Stephen Hammond is a Transport Minister and MP for Wimbledon
We’ve all suffered from it and one point or another: middle lane hogs clogging up the motorway or irresponsible motorists driving right up to our rear bumper. Whilst we may curse in our car at this thoughtless behaviour, very few of us ever see action taken against them. Careless drivers are not only menace, their negligence puts innocent people’s lives at risk.
For those of you nodding in rueful agreement, today brings good news. From July, careless drivers who put other road users at risk face on-the-spot penalties.
And it is not only good news for the driver, but also for the police. It will be easier for the police to tackle problem drivers by allowing them to immediately issue a Fixed Penalty Notice rather than needing to take every offender to court.
Also in the measures we are setting out is an increase in fines for other offences. The punishment for using a mobile phone while driving, for example, will rise from £60 to £100, a timely change given that smart phones have lead to an increase in texting and emailing while driving. This is now a serious danger to road safety.
The penalty for driving uninsured will also go up – by 50 per cent, from £200 to £300. As the additional cost that those who fail to insure their cars transfers onto the premiums of the vast majority of law abiding motorists, such an increase is common sense and fair to the law abiding many.

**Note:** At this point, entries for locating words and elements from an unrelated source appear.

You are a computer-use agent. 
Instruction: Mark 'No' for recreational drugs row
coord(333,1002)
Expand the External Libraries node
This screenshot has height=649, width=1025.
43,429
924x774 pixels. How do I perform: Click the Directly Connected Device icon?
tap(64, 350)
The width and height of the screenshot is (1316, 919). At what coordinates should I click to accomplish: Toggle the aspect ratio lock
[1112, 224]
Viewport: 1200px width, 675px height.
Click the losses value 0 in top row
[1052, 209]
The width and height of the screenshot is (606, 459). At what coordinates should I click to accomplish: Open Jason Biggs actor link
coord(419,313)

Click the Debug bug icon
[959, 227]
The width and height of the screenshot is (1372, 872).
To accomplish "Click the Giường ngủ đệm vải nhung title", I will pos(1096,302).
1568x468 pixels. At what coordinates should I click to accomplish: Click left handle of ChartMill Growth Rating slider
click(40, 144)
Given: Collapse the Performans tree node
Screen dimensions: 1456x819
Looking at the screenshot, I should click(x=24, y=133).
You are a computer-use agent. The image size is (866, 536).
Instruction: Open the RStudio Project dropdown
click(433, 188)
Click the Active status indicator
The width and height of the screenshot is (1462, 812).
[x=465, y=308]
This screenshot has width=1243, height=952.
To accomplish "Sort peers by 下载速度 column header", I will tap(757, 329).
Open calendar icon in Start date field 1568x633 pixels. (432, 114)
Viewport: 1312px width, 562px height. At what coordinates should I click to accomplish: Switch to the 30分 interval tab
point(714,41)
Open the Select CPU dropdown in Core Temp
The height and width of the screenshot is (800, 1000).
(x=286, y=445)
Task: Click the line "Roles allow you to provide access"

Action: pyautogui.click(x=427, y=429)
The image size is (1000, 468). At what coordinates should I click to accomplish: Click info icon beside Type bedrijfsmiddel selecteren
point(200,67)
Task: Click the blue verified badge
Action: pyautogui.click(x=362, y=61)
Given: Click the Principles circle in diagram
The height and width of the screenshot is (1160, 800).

The new levels will offer greater encouragement for motorists to take remedial training as an alternative to the FPN, while part of the revenue raised will go to the victims of crime service. They are also overdue, with penalties for most offences having stayed the same since 2000.
Today’s announcement is part of a wider crackdown by this government that will save lives and protect the vast majority of responsible, good drivers from the few that disrupt and endanger them. For example, we have already legislated to make drug driving an offence, made it easier for courts to seize vehicles following serious motoring offences and ensured that the most dangerous drink drivers have to pass a test to prove they are fit to drive and non-dependent on alcohol before being allowed back on the roads.
I am proud to be part of a government that is taking the tough, practical action needed to prevent the kind of inexcusable driving that can ruin lives. There is never room for complacency when it comes to safety on our roads. But today, we can be pleased that those roads will soon be that little bit safer.